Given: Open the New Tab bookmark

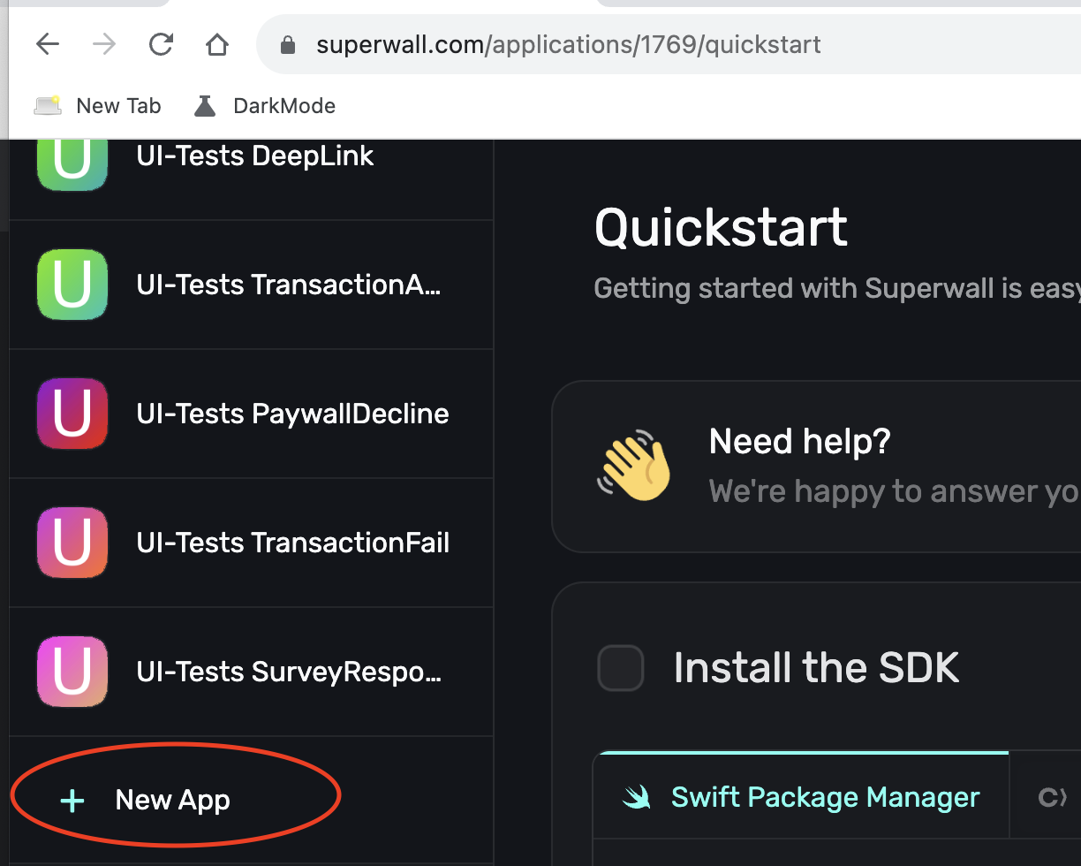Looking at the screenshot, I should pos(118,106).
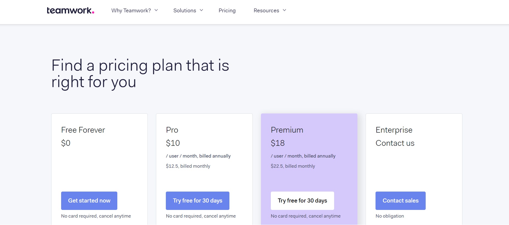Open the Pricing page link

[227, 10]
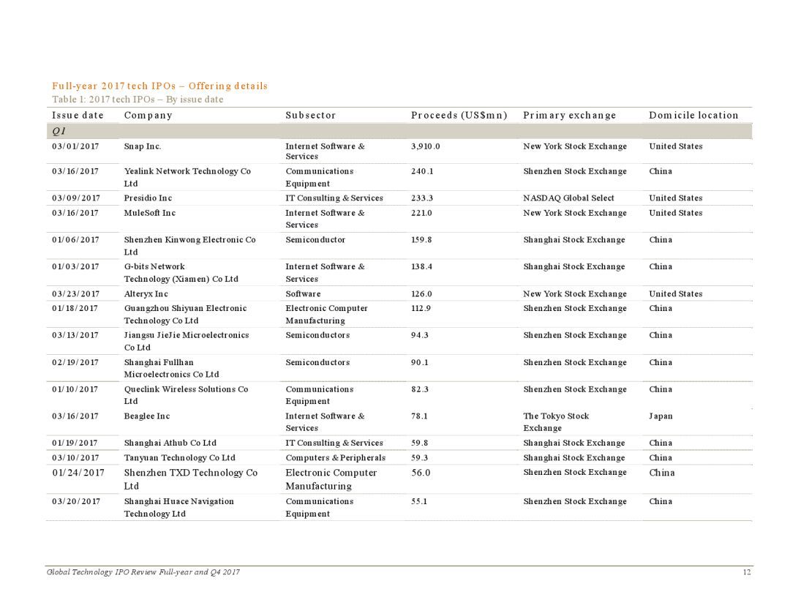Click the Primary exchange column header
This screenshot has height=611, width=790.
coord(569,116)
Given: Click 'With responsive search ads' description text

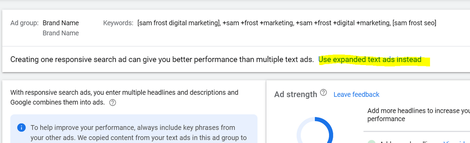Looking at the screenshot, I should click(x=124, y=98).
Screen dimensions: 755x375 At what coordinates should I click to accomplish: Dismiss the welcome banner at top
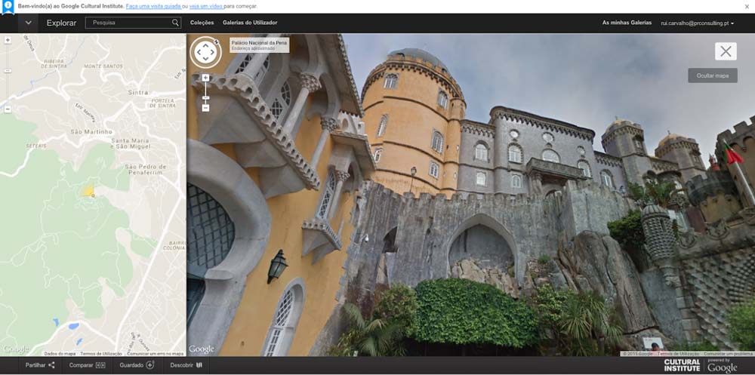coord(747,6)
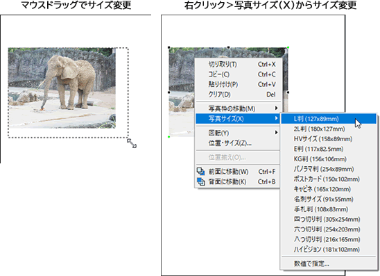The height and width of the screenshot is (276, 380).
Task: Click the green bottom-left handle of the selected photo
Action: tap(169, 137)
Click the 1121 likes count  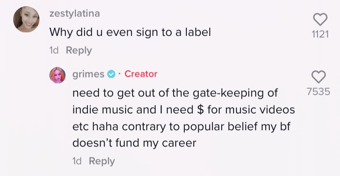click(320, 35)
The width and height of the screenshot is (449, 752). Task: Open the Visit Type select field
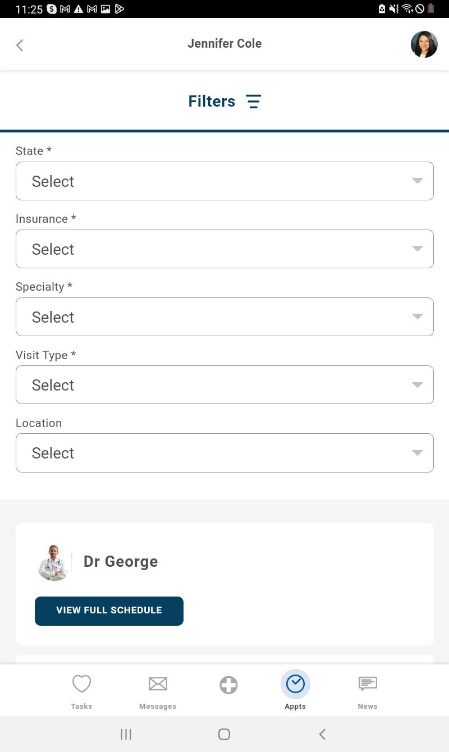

* WHAT THIS TASK INVOLVES:
Convert the lines from the one containing "Given: Click 'With" through the one containing "Looking at the screenshot, I should click(x=124, y=98).", inclusive, into a Markdown table with the columns Number and Text. Skip blank lines and leave out the pictures.

* OUTPUT:
| Number | Text |
|---|---|
| 1 | Given: Click 'With responsive search ads' description text |
| 2 | Looking at the screenshot, I should click(x=124, y=98). |